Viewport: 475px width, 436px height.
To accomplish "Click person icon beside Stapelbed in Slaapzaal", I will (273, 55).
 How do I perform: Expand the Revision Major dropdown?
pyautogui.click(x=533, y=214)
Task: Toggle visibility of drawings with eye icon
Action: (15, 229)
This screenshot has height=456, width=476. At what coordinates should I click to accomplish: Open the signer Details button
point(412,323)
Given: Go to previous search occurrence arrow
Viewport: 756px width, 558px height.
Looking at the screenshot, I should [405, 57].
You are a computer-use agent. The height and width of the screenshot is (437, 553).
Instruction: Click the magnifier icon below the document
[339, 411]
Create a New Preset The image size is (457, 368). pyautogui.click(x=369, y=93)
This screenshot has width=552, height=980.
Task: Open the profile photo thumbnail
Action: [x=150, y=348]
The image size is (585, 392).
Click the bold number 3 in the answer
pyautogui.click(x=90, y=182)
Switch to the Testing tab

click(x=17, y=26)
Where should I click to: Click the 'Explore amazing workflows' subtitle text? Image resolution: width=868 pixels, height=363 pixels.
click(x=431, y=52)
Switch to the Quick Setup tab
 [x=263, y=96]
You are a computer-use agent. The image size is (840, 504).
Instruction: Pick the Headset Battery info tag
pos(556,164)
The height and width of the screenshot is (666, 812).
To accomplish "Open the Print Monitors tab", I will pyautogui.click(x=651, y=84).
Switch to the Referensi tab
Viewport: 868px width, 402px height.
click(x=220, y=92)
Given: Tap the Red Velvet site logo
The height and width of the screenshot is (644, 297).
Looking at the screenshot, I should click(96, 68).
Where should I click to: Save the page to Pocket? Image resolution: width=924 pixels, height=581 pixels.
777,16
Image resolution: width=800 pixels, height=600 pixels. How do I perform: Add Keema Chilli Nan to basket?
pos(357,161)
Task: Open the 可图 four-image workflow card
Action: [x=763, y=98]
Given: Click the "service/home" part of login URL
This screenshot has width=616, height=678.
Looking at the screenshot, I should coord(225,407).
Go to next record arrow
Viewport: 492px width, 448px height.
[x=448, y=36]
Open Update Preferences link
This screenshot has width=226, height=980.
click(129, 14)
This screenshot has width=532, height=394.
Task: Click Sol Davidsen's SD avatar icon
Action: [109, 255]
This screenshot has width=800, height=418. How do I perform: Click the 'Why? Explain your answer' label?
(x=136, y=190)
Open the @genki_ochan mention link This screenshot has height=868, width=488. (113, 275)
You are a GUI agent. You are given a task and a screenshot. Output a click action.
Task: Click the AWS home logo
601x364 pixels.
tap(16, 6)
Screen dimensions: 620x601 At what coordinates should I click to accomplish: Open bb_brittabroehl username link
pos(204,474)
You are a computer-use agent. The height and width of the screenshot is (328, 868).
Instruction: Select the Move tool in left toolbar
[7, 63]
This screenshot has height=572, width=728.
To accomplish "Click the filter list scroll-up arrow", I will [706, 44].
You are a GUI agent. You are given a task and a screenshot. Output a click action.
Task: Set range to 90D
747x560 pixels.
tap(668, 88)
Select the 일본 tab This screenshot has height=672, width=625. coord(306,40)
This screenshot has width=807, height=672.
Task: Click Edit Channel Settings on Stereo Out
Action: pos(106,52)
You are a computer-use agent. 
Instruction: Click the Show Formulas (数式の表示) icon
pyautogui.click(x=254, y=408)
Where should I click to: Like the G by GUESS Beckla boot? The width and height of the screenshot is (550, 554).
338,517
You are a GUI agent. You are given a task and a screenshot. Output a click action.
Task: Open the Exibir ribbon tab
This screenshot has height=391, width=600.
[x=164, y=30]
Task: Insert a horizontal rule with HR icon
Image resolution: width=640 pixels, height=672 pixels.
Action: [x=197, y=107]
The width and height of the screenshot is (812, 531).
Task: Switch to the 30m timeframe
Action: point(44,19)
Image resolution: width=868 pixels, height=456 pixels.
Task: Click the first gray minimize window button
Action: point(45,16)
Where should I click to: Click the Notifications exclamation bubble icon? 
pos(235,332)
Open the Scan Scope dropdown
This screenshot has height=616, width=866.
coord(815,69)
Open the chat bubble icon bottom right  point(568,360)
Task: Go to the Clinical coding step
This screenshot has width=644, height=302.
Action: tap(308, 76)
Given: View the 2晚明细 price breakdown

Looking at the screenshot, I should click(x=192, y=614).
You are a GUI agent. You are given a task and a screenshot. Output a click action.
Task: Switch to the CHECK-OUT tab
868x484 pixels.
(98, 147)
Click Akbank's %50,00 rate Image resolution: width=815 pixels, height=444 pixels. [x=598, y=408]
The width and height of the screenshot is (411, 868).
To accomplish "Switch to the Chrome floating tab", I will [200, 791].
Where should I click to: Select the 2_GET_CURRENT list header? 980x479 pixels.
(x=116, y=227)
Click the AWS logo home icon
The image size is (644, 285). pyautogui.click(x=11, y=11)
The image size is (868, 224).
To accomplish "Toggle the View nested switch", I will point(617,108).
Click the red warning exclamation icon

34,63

=== EXERCISE REQUIREMENTS ===
Check every line of the data above for the string "computer", and copy those that have it.

=== SOLUTION ===
You are a computer-use agent. The height and width of the screenshot is (437, 553).
You are a computer-use agent. The image size is (840, 504).
You are a computer-use agent. The height and width of the screenshot is (328, 868).
You are a computer-use agent. 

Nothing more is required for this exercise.